[begin The input]
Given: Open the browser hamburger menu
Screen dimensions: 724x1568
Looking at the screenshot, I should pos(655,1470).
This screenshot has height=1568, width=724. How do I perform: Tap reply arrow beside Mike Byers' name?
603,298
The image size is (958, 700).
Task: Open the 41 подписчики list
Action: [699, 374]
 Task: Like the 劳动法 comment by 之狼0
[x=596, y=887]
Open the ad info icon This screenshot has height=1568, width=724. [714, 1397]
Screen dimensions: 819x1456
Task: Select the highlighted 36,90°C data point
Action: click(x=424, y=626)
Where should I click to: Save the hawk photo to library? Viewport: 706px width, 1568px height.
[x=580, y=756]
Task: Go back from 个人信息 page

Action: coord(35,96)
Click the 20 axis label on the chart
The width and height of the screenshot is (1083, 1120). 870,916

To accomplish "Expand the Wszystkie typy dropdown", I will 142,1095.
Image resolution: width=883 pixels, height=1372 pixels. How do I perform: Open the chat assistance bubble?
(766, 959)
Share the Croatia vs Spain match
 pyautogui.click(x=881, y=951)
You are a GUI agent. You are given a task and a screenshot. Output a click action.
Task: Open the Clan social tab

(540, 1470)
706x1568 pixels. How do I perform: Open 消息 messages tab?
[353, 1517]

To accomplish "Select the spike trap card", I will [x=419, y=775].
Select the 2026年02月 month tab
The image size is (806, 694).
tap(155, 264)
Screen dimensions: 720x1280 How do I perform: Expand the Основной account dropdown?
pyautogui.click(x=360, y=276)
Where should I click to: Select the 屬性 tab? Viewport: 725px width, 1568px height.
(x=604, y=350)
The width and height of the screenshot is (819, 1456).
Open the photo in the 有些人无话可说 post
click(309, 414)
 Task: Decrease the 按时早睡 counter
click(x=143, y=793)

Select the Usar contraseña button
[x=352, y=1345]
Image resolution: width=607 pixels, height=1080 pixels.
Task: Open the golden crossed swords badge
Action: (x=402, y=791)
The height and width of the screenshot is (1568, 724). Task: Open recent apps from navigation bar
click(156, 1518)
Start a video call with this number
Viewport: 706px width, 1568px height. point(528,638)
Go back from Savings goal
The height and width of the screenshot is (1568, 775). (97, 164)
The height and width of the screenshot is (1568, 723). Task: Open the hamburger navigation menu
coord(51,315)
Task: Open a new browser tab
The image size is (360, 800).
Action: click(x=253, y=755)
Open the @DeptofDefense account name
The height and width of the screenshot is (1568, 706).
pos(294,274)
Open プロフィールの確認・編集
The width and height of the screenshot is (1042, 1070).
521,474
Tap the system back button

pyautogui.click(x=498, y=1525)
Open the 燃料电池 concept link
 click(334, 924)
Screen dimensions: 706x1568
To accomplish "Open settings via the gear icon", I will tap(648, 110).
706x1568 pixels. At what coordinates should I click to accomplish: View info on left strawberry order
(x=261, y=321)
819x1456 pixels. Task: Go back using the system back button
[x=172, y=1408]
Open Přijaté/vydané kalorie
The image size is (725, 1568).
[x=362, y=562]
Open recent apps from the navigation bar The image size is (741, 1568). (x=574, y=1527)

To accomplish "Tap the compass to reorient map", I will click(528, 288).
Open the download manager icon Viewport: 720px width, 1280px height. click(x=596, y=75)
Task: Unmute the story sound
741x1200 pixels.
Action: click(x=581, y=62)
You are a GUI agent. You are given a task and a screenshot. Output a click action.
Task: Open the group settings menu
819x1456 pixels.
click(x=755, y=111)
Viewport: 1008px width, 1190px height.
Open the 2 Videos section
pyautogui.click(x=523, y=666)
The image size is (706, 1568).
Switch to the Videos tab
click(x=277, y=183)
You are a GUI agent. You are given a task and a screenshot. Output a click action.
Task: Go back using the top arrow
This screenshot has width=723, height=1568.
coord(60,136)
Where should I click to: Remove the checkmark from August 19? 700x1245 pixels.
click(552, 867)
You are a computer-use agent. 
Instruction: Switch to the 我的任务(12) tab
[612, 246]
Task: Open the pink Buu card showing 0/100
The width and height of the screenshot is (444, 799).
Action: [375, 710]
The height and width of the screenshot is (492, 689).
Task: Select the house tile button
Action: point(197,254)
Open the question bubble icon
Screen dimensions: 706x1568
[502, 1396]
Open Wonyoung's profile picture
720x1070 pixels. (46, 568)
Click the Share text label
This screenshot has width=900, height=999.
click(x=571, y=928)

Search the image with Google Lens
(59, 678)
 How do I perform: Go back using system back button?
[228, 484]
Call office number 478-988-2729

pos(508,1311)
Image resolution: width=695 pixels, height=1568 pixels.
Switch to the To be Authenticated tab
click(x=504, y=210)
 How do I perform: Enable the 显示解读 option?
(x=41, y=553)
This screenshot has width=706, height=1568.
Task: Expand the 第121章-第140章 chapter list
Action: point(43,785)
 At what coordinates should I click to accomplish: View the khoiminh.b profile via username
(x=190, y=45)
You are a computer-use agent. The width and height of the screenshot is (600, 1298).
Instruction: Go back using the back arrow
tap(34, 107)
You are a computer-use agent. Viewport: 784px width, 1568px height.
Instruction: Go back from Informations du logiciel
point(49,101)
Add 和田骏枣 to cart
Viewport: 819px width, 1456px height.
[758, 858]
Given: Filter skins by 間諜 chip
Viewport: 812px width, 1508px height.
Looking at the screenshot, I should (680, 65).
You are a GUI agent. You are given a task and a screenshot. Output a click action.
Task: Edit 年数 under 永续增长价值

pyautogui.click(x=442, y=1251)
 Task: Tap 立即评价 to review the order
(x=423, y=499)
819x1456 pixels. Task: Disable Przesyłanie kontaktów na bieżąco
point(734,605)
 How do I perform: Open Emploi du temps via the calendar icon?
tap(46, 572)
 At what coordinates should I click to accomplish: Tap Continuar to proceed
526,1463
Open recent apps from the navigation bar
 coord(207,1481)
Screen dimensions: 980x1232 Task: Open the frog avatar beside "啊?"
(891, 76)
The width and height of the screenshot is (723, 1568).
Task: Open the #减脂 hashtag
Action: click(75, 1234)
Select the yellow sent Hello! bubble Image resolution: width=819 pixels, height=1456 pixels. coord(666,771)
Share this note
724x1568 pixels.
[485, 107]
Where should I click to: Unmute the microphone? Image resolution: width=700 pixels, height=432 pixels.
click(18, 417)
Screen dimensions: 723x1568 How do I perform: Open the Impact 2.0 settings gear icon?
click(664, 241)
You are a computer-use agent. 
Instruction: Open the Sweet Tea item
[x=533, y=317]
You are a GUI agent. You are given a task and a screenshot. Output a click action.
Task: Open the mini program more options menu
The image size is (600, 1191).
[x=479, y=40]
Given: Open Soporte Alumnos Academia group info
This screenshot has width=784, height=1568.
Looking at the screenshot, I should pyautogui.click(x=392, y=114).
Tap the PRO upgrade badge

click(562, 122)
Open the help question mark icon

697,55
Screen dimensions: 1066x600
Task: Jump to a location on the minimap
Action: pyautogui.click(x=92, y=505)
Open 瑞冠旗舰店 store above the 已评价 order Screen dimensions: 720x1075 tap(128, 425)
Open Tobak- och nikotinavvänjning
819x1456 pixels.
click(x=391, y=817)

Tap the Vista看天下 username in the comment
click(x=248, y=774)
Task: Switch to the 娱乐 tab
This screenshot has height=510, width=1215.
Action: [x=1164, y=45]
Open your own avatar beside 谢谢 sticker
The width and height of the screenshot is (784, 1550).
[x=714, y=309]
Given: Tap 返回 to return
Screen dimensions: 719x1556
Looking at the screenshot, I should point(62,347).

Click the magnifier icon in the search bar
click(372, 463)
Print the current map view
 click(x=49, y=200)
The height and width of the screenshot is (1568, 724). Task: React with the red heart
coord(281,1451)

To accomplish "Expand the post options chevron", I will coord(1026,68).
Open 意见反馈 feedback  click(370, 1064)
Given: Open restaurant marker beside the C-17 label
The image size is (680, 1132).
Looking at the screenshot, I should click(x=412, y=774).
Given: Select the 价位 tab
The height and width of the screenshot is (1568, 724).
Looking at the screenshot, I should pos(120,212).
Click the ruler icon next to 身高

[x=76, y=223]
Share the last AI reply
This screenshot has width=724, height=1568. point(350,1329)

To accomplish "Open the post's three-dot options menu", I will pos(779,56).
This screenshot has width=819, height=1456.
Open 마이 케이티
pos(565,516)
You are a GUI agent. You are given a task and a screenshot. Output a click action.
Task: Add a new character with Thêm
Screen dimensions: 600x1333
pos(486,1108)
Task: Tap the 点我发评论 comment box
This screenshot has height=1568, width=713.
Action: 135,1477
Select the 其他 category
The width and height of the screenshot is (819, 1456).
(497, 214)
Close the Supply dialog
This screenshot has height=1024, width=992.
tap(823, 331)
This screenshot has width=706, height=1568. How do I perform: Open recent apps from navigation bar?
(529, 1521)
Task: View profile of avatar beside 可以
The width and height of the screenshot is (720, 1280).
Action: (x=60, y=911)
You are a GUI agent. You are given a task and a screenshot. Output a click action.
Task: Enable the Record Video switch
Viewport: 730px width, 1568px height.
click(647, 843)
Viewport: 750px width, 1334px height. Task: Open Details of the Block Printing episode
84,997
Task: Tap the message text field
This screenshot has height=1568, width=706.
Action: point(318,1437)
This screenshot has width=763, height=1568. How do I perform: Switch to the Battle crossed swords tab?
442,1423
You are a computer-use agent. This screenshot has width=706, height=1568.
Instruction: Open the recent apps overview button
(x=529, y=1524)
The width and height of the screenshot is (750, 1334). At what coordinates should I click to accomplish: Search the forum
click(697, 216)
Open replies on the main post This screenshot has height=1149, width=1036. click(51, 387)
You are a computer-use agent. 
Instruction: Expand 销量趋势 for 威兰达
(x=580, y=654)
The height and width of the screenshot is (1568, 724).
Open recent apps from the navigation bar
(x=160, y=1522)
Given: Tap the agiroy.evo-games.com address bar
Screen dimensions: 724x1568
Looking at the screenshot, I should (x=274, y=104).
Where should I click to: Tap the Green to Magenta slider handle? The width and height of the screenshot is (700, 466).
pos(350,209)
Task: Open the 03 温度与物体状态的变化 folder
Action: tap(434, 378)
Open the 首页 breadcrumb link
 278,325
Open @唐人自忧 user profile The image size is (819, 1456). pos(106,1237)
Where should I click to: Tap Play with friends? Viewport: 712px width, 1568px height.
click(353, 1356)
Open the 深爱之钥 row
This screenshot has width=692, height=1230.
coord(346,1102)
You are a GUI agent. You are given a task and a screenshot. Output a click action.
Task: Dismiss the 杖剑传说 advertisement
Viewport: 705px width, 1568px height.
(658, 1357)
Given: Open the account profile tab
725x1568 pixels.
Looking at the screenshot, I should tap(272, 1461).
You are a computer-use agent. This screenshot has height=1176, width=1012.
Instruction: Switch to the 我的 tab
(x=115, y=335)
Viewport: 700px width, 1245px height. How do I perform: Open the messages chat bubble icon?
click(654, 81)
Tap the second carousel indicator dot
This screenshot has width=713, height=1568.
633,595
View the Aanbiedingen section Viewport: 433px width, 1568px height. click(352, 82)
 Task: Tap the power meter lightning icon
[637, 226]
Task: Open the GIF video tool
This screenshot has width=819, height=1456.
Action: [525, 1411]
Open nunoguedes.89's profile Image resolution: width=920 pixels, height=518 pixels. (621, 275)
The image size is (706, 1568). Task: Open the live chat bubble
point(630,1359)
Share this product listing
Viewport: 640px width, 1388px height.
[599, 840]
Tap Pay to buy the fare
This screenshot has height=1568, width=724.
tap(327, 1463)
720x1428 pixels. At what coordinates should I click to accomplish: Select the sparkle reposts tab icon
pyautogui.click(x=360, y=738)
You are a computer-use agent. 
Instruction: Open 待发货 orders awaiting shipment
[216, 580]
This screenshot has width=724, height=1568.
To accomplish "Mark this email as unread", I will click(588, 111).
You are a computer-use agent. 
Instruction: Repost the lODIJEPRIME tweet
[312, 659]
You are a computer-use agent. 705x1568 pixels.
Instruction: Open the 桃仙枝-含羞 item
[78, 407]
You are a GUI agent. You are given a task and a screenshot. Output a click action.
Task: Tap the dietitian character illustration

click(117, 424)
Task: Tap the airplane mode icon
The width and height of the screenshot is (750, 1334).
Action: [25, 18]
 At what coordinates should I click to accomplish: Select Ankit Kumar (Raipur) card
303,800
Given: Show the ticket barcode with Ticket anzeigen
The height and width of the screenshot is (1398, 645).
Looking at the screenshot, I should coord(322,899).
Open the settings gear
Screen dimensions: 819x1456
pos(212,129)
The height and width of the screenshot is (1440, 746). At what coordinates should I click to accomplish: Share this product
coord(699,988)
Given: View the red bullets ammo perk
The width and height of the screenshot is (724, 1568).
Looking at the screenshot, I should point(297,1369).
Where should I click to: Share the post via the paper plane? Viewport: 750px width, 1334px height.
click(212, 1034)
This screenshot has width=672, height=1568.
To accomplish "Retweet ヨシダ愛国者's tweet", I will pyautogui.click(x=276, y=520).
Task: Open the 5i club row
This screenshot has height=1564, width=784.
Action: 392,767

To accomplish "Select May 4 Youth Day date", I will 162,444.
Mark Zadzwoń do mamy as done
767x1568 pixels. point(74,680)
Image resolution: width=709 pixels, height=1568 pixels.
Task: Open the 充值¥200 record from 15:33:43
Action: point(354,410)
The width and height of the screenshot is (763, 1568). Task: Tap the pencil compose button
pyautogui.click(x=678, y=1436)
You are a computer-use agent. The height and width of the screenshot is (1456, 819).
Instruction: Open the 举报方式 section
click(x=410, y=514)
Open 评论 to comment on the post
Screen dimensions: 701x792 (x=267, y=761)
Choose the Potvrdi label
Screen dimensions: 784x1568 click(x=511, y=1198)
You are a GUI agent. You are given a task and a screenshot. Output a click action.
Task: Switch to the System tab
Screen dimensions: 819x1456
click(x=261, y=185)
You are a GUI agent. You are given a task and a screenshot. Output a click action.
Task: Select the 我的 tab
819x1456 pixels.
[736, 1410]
[end The input]
● To be done:
Could you repeat the data word for word, starting at its first line and stopping after the line that contains "Looking at the screenshot, I should pos(655,1470)."?

● Exercise output:
Given: Open the browser hamburger menu
Screen dimensions: 724x1568
Looking at the screenshot, I should pos(655,1470).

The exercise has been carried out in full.